Protokoll der mündlichen Prüfung zum 1. Staatsexamen – Sachsen-Anhalt vom Juli 2021

Bei den nachfolgenden anonymisierten Protokollen handelt es sich um eine Original-Mitschrift aus dem ersten Staatsexamen der Mündlichen Prüfung in Sachsen-Anhalt im Juli 2021. Das Protokoll stammt aus dem Fundus des Protokollverleihs Juridicus.de.

Weggelassen wurden die Angaben zum Prüferverhalten. Die Schilderung des Falles und die Lösung beruhen ausschließlich auf der Wahrnehmung des Prüflings.

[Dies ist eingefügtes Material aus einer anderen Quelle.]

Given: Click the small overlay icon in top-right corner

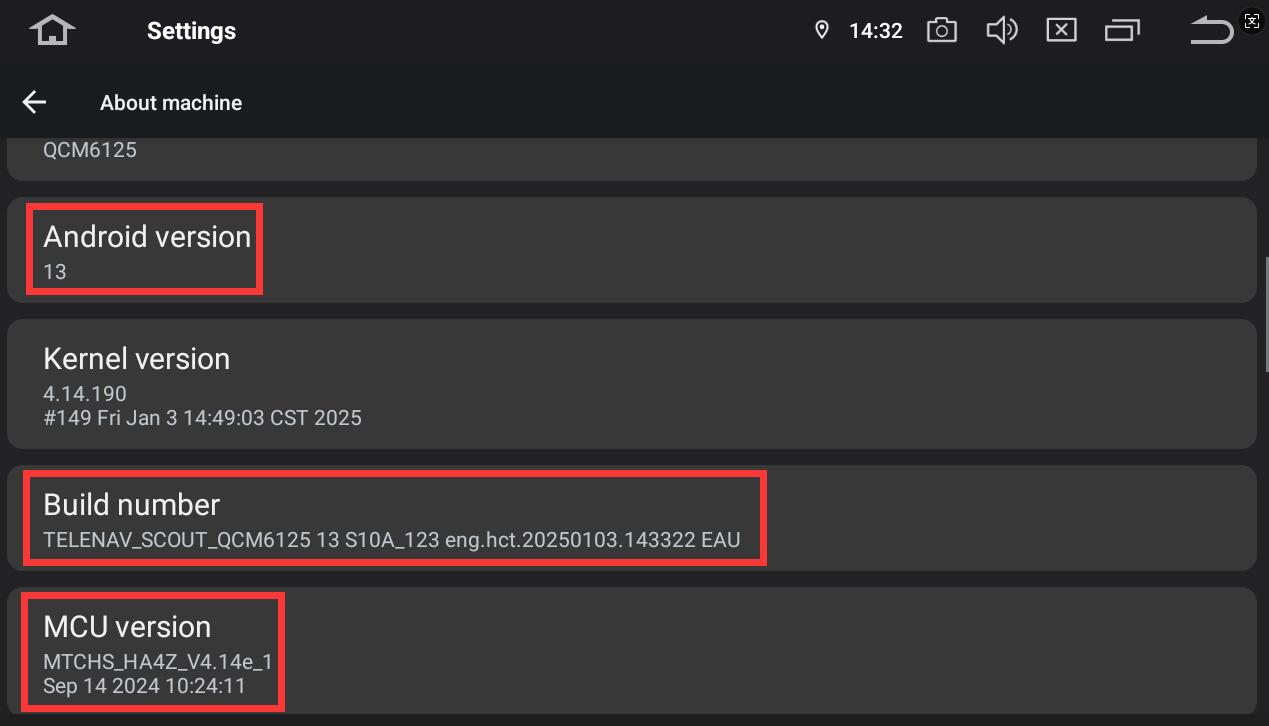Looking at the screenshot, I should click(x=1252, y=20).
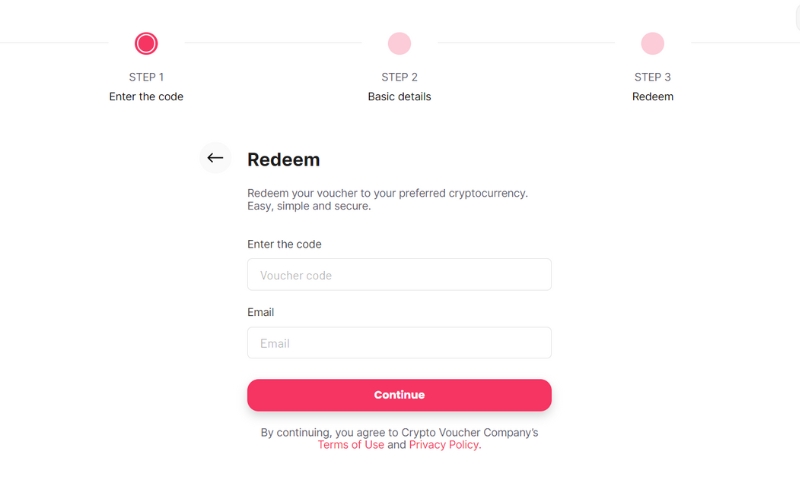This screenshot has height=500, width=800.
Task: Select the "STEP 3" label
Action: click(652, 77)
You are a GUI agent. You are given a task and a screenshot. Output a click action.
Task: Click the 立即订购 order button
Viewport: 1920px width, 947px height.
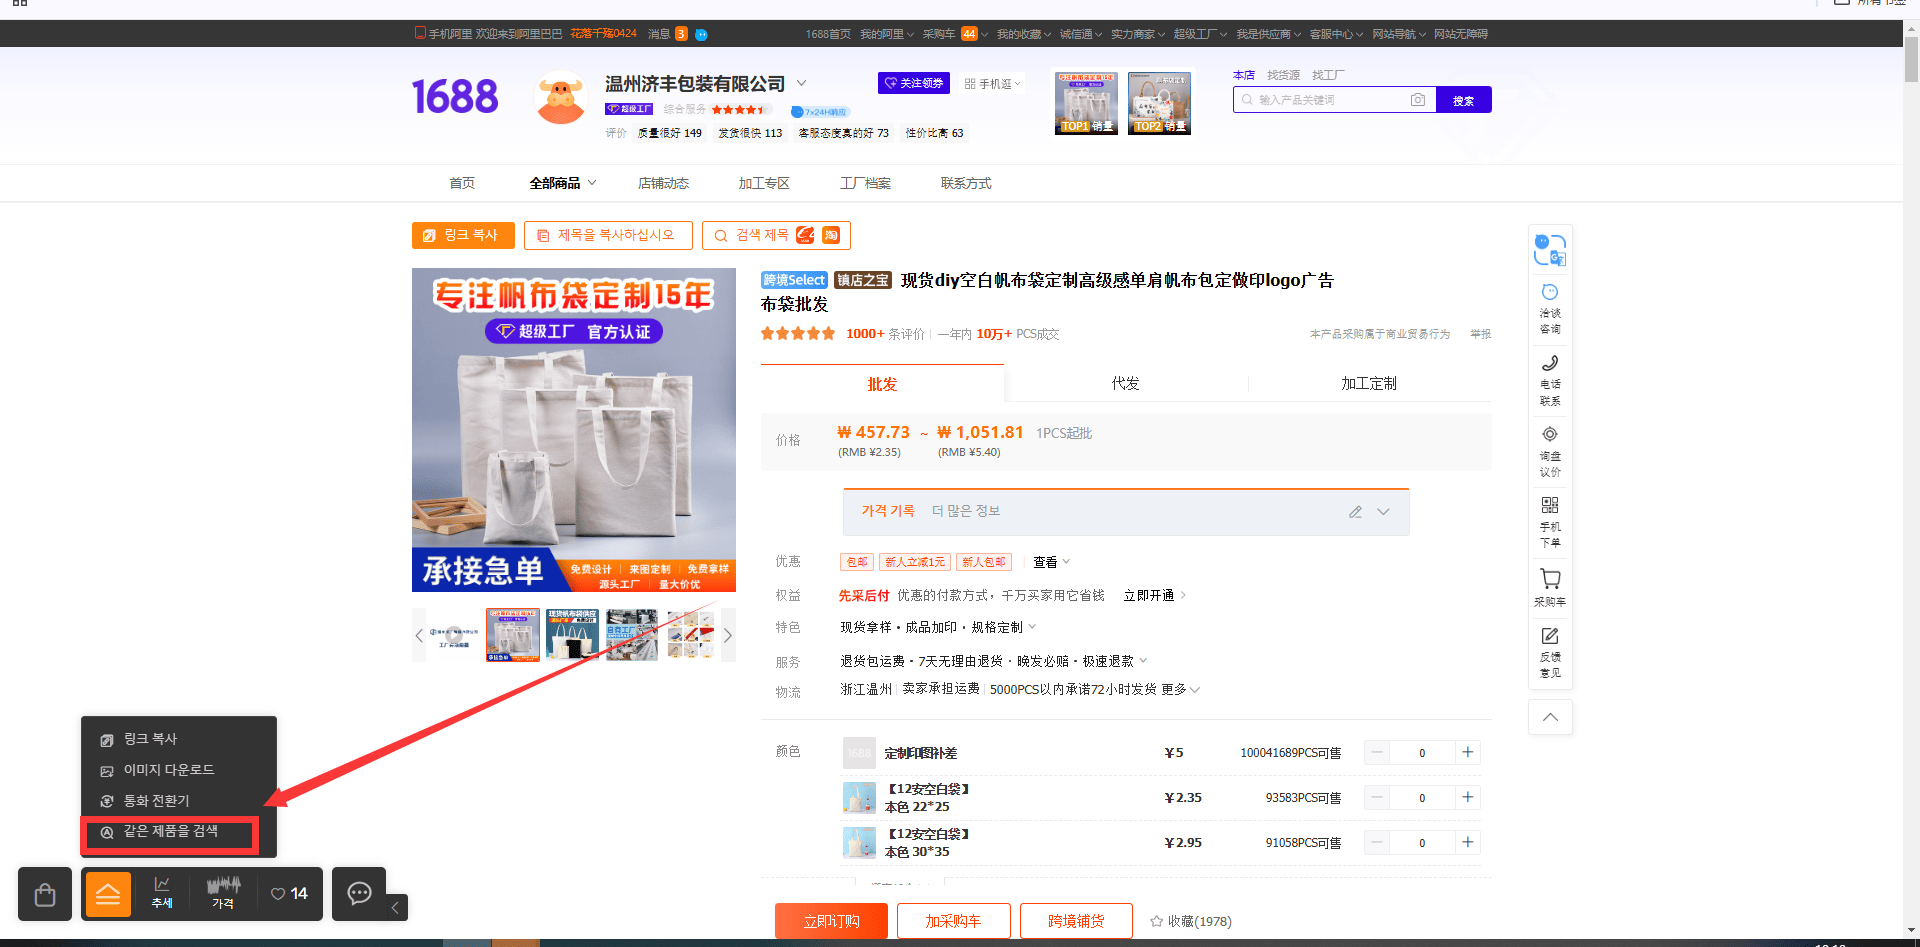(831, 921)
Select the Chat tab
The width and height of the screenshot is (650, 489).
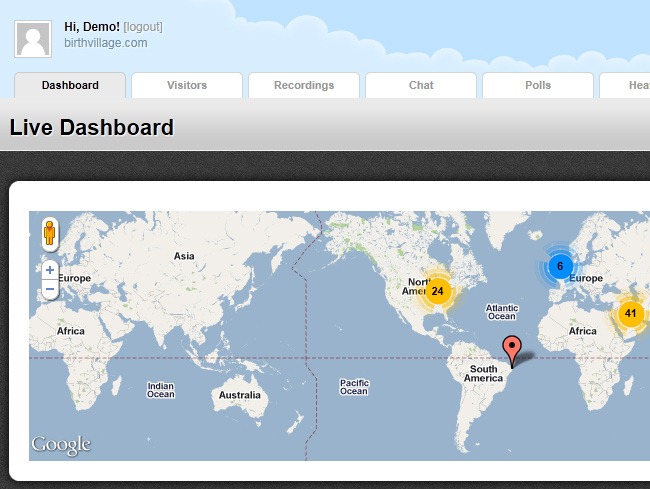[421, 85]
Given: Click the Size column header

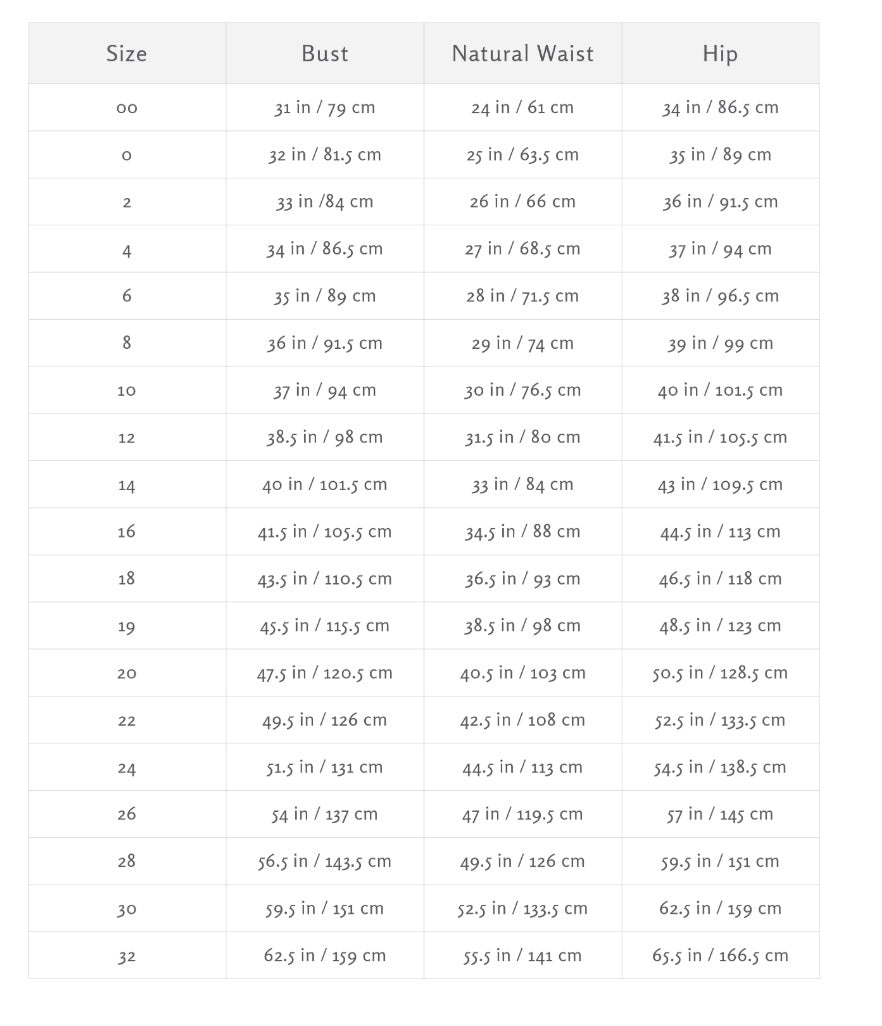Looking at the screenshot, I should pyautogui.click(x=127, y=54).
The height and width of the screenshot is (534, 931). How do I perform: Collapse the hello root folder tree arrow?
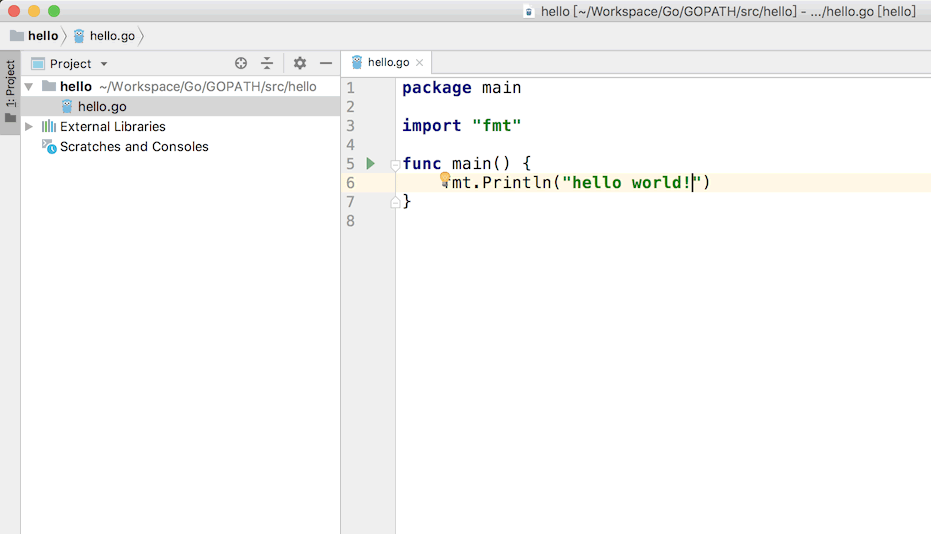tap(29, 87)
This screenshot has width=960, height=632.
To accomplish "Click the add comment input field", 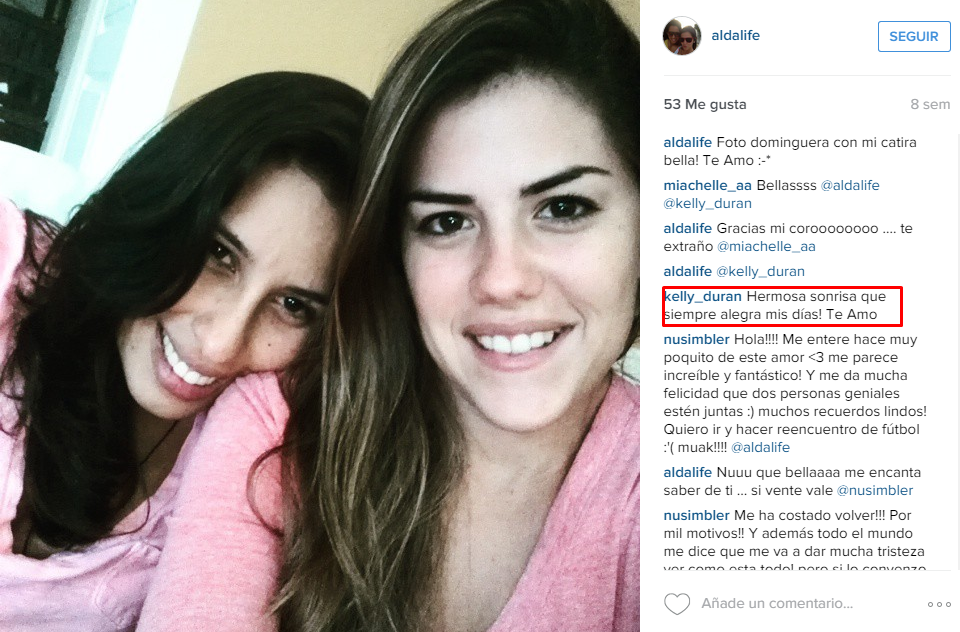I will pos(777,604).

Prüfungsthemen: Strafrecht

Zur Sache:

Prüfungsstoff: protokollfest

Prüfungsthemen: Versuchter Mord, Widerstand gegen Vollstreckungsbeamte, StPO

Paragraphen: §211 StGB

Prüfungsgespräch: Frage-Antwort, hart am Fall

Prüfungsgespräch:

Die Prüferin teilte uns einen kurzen Fall aus, der wie folgt ging:
A kommt gerade von einem Attentat und gerät auf einem Autobahnrasthof in eine rechtmäßige Verkehrskontrolle. Um wieder schnell auf die Autobahn zu gelangen, aber auch, um seine Haltung gegenüber der Polizei zum Ausdruck zu bringen [es stand wirklich nur „Haltung“ da, nichts weiter], fuhr er mit vollem Tempo auf den Polizisten P zu und nahm dabei in Kauf, diesen zu schädigen. P konnte im letzten Moment zur Seite ausweichen.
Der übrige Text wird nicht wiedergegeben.